_Exercise requirements:_ At the line with "Task: Click the flowchart", start repeating the data, and continue line by line through the final line, exactly.

= Beginning of Section =

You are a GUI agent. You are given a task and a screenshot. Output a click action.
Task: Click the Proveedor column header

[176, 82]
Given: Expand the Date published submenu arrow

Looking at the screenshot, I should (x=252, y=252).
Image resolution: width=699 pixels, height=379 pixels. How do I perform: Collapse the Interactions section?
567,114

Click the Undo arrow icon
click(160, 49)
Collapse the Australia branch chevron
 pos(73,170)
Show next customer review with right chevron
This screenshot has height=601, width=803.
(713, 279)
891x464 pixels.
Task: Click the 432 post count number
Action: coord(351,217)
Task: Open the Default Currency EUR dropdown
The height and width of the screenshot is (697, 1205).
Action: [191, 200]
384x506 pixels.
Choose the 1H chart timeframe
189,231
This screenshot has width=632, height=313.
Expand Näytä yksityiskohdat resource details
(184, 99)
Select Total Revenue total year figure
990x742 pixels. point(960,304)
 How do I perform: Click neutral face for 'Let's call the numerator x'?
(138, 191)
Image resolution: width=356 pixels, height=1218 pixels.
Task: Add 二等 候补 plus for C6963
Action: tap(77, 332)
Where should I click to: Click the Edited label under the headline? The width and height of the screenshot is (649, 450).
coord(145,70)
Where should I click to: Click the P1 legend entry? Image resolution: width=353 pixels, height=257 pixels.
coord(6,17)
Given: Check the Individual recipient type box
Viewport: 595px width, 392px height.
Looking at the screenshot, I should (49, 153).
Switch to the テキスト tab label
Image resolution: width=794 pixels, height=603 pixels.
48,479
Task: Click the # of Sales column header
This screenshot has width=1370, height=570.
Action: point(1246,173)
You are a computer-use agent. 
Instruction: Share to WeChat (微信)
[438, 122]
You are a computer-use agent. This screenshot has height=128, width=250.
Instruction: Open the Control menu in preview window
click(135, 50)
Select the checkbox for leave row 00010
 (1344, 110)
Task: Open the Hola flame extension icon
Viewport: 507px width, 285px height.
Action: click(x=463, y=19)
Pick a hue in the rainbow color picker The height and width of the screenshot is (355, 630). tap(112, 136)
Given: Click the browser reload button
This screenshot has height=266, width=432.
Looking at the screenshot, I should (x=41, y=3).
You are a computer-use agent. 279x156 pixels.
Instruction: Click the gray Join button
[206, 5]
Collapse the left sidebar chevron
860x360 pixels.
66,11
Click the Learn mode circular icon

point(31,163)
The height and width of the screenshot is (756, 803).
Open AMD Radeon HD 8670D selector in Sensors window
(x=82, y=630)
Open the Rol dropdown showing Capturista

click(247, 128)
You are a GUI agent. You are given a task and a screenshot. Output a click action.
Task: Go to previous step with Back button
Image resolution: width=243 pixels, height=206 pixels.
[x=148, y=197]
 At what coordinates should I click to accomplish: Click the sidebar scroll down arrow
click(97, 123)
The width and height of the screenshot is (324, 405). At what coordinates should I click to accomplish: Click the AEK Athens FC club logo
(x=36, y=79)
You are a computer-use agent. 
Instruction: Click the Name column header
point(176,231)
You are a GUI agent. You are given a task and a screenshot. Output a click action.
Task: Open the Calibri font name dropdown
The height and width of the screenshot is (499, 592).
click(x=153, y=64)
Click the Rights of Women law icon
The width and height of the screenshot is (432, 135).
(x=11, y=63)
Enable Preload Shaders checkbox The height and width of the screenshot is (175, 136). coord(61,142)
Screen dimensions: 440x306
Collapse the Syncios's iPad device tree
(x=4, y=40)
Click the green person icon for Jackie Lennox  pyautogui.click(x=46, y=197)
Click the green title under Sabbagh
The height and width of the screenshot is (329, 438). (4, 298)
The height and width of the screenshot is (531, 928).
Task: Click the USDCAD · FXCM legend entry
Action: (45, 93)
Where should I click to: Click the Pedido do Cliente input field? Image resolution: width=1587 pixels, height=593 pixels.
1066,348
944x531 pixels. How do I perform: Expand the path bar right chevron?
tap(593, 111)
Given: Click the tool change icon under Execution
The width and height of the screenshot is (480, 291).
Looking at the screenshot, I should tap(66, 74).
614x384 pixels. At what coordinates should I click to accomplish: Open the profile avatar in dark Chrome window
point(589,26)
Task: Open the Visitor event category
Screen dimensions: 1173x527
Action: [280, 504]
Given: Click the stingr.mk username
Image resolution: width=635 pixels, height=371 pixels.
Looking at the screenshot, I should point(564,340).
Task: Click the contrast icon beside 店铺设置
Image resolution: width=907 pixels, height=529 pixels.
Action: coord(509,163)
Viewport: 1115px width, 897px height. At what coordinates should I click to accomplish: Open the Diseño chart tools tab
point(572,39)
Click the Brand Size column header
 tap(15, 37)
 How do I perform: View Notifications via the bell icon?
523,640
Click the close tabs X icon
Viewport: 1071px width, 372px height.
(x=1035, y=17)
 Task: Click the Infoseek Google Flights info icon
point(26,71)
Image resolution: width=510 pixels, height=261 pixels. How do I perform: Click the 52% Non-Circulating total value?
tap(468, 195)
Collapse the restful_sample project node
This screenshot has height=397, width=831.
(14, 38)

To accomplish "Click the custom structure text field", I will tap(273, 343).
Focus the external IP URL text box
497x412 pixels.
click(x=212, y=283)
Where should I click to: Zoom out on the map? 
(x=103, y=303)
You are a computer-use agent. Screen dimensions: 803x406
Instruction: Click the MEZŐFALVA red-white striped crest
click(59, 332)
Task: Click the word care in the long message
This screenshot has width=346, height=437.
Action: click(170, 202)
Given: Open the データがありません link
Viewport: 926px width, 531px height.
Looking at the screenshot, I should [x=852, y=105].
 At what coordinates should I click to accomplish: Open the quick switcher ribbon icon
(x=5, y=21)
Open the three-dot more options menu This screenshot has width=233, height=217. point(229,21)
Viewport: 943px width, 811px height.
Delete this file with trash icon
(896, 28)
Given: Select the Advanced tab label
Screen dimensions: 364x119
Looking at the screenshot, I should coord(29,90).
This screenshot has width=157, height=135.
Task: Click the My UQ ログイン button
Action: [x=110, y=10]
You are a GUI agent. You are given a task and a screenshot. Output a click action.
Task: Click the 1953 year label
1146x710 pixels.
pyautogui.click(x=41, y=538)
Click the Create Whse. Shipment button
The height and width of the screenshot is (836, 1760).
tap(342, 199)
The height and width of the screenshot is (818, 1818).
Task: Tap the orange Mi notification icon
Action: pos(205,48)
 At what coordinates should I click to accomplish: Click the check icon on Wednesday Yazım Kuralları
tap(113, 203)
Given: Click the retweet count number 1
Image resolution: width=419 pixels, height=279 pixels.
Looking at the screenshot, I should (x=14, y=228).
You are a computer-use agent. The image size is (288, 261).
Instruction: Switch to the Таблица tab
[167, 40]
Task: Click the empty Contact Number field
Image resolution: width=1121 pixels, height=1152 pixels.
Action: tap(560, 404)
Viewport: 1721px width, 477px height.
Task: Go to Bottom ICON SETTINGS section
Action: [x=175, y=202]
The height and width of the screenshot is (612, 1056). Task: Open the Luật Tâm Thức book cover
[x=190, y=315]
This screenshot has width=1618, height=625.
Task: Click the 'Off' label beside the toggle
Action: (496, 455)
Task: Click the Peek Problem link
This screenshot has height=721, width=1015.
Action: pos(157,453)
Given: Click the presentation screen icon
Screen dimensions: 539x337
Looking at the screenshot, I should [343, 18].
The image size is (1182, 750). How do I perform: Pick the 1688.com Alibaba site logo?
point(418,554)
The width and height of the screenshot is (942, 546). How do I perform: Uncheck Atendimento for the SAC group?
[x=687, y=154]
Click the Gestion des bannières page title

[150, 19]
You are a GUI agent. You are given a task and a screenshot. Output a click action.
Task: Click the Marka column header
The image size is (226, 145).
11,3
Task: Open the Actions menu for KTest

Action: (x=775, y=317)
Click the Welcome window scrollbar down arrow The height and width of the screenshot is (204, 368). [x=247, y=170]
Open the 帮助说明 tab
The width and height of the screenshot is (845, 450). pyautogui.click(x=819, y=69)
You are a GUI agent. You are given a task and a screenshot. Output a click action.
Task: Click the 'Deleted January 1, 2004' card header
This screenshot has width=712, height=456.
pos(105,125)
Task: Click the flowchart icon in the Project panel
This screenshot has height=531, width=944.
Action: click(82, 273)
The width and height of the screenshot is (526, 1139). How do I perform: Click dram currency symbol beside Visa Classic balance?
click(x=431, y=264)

= End of Section =

_Output below:_
Task: Click the flowchart icon in the Project panel
This screenshot has height=531, width=944.
Action: click(82, 273)
The width and height of the screenshot is (526, 1139). How do I perform: Click dram currency symbol beside Visa Classic balance?
click(x=431, y=264)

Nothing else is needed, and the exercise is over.